Sénégal
Le parlement sénégalais a voté lundi le report de l'élection présidentielle au 15 décembre dans le cadre d'un processus de vote chaotique qui s'est déroulé après que les législateurs de l'opposition ont été expulsés de force des chambres alors qu'ils débattaient de la décision antérieure du président Macky Sall de retarder cette élection cruciale.
Les forces de sécurité ont pris d'assaut le bâtiment législatif et ont expulsé par la force plusieurs législateurs de l'opposition qui tentaient de bloquer le processus de vote sur le report sans précédent de l'élection présidentielle initialement prévue pour le 25 février. Le projet de loi adopté prolonge le mandat de M. Sall - qui devait s'achever le 2 avril - jusqu'à la tenue d'une nouvelle élection.
Lundi, les autorités ont restreint l'accès à l'internet mobile, alors que les partisans de l'opposition protestent de plus en plus contre le report de l'élection.
Alors que les législateurs débattaient du projet de loi, les forces de sécurité ont tiré des gaz lacrymogènes sur les manifestants rassemblés à l'extérieur du bâtiment législatif. De nombreux manifestants ont été arrêtés alors qu'ils se déversaient dans les rues de la capitale, Dakar, brûlant des pneus et critiquant le dirigeant du pays.
Lundi, deux partis d'opposition ont déposé une requête en justice pour contester le report des élections. Il n'a pas été possible de savoir ce qu'il adviendrait de leur demande au Conseil constitutionnel du Sénégal d'ordonner "la poursuite du processus électoral".

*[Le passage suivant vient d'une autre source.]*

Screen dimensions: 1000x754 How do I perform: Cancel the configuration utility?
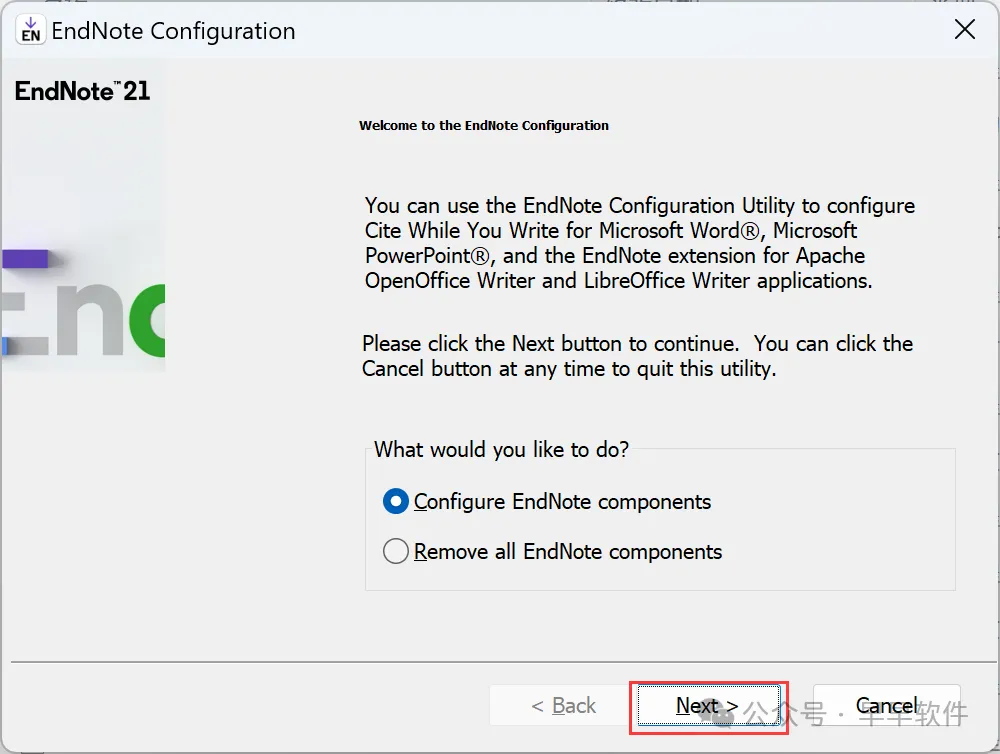point(886,706)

-Le spectre d'un nouveau cycle de violence-
Les analystes estiment que la crise au Sénégal met à l'épreuve l'une des démocraties les plus stables d'Afrique, à un moment où la région est confrontée à une recrudescence des coups d'État.
M. Sall, qui a déclaré en juillet qu'il ne briguerait pas un troisième mandat, avait invoqué un différend électoral entre le Parlement et le pouvoir judiciaire concernant les candidatures pour justifier le report, mais les dirigeants de l'opposition et les candidats ont rejeté cette décision, la qualifiant de "coup d'État".
L'Union africaine a exhorté le gouvernement à organiser l'élection "dès que possible" et a appelé toutes les parties concernées à "résoudre tout différend politique par la consultation, la compréhension et le dialogue civilisé".
"Nous n'accepterons pas un coup d'État constitutionnel dans ce pays. C'est au peuple de sortir et de se libérer", a déclaré Guy Marius Sagna, militant et législateur de l'opposition, qui faisait partie des manifestants.
La chaîne de télévision privée Walf, dont le signal a été coupé alors qu'elle retransmettait les manifestations de dimanche, a déclaré que sa licence de diffusion lui avait été retirée.
Le ministère de la communication, des télécommunications et de l'économie numérique a déclaré que les services d'internet mobile ont été coupés lundi "en raison de la diffusion de plusieurs messages haineux et subversifs relayés sur les réseaux sociaux dans le cadre de menaces et de troubles à l'ordre public".
"La coupure brutale par le gouvernement de l'accès à Internet via les données mobiles et de la diffusion de Walf TV (...) constitue une atteinte flagrante au droit à la liberté d'expression et aux droits de la presse protégés par la Constitution sénégalaise", a déclaré le bureau régional d'Amnesty International pour l'Afrique de l'Ouest et du Centre dans un communiqué.
Le président Sall avait déclaré que le différend entre le pouvoir judiciaire et le Parlement au sujet de la disqualification de certains candidats et de la double nationalité de certains candidats qualifiés avait abouti à une "situation suffisamment grave et confuse".
Les tensions politiques sont vives au Sénégal depuis au moins un an. Les autorités ont également coupé l'accès à Internet à partir des téléphones portables en juin 2023 lorsque des partisans du chef de l'opposition Ousmane Sonko ont affronté les forces de sécurité. Sonko est l'un des deux leaders de l'opposition que les autorités électorales ont disqualifié de la liste finale des candidats à la présidence ce mois-ci.
La décision de M. Sall de reporter l'élection "reflète un net recul démocratique" au Sénégal, a déclaré Mucahid Durmaz, analyste principal au sein de la société mondiale de conseil en gestion des risques Verisk Maplecroft.
"Le déficit démocratique croissant menace non seulement de ternir la réputation du Sénégal en tant que phare de la stabilité démocratique dans la région, mais aussi d'encourager les pratiques antidémocratiques en Afrique de l'Ouest", a déclaré Mucahid Durmaz.